Do this ::
In the entries below, replace every occurrence of "dropdown" with "drop-down list" and leave everything else unchanged.

-=-=-=-=-

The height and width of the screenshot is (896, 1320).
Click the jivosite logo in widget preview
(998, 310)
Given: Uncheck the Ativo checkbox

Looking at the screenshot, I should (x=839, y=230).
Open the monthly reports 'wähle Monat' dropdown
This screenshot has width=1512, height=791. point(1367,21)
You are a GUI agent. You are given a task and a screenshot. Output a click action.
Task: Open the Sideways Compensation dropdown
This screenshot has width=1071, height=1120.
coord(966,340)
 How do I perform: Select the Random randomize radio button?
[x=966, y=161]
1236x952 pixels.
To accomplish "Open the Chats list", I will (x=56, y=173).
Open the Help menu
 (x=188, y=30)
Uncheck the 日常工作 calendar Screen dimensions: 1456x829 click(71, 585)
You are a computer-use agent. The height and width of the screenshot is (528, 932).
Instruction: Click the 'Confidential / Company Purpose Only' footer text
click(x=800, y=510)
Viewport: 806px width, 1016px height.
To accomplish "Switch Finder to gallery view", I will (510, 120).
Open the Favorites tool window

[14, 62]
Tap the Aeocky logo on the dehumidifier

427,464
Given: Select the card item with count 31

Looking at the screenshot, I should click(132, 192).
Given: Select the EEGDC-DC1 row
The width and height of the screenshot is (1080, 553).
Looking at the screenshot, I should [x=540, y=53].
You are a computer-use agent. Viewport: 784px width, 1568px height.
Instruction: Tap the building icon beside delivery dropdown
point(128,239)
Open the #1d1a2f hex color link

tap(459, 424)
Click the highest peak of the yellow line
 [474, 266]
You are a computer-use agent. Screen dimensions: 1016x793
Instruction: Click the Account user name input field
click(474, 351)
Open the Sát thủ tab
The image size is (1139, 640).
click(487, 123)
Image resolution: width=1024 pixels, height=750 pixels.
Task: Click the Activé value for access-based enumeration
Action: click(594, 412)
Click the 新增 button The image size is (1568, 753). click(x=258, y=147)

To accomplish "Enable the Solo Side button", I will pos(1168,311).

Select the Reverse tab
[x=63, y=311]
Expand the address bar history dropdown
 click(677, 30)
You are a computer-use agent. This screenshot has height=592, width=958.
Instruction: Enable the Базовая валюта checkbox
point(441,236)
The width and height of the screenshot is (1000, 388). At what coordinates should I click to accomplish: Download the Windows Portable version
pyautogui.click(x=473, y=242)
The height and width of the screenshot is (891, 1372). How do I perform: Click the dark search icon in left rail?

-=-=-=-=-

Solution for this problem ::
The height and width of the screenshot is (896, 1320).
Click the jivosite logo in widget preview
(998, 310)
Given: Uncheck the Ativo checkbox

Looking at the screenshot, I should (x=839, y=230).
Open the monthly reports 'wähle Monat' drop-down list
This screenshot has width=1512, height=791. point(1367,21)
You are a GUI agent. You are given a task and a screenshot. Output a click action.
Task: Open the Sideways Compensation drop-down list
This screenshot has width=1071, height=1120.
coord(966,340)
 How do I perform: Select the Random randomize radio button?
[x=966, y=161]
1236x952 pixels.
To accomplish "Open the Chats list", I will (x=56, y=173).
Open the Help menu
 (x=188, y=30)
Uncheck the 日常工作 calendar Screen dimensions: 1456x829 click(71, 585)
You are a computer-use agent. The height and width of the screenshot is (528, 932).
Instruction: Click the 'Confidential / Company Purpose Only' footer text
click(x=800, y=510)
Viewport: 806px width, 1016px height.
To accomplish "Switch Finder to gallery view", I will (510, 120).
Open the Favorites tool window

[14, 62]
Tap the Aeocky logo on the dehumidifier

427,464
Given: Select the card item with count 31

Looking at the screenshot, I should click(132, 192).
Given: Select the EEGDC-DC1 row
The width and height of the screenshot is (1080, 553).
Looking at the screenshot, I should [x=540, y=53].
You are a computer-use agent. Viewport: 784px width, 1568px height.
Instruction: Tap the building icon beside delivery drop-down list
point(128,239)
Open the #1d1a2f hex color link

tap(459, 424)
Click the highest peak of the yellow line
 [474, 266]
You are a computer-use agent. Screen dimensions: 1016x793
Instruction: Click the Account user name input field
click(474, 351)
Open the Sát thủ tab
The image size is (1139, 640).
click(487, 123)
Image resolution: width=1024 pixels, height=750 pixels.
Task: Click the Activé value for access-based enumeration
Action: click(594, 412)
Click the 新增 button The image size is (1568, 753). click(x=258, y=147)

To accomplish "Enable the Solo Side button", I will pos(1168,311).

Select the Reverse tab
[x=63, y=311]
Expand the address bar history drop-down list
 click(677, 30)
You are a computer-use agent. This screenshot has height=592, width=958.
Instruction: Enable the Базовая валюта checkbox
point(441,236)
The width and height of the screenshot is (1000, 388). At what coordinates should I click to accomplish: Download the Windows Portable version
pyautogui.click(x=473, y=242)
The height and width of the screenshot is (891, 1372). How do I perform: Click the dark search icon in left rail?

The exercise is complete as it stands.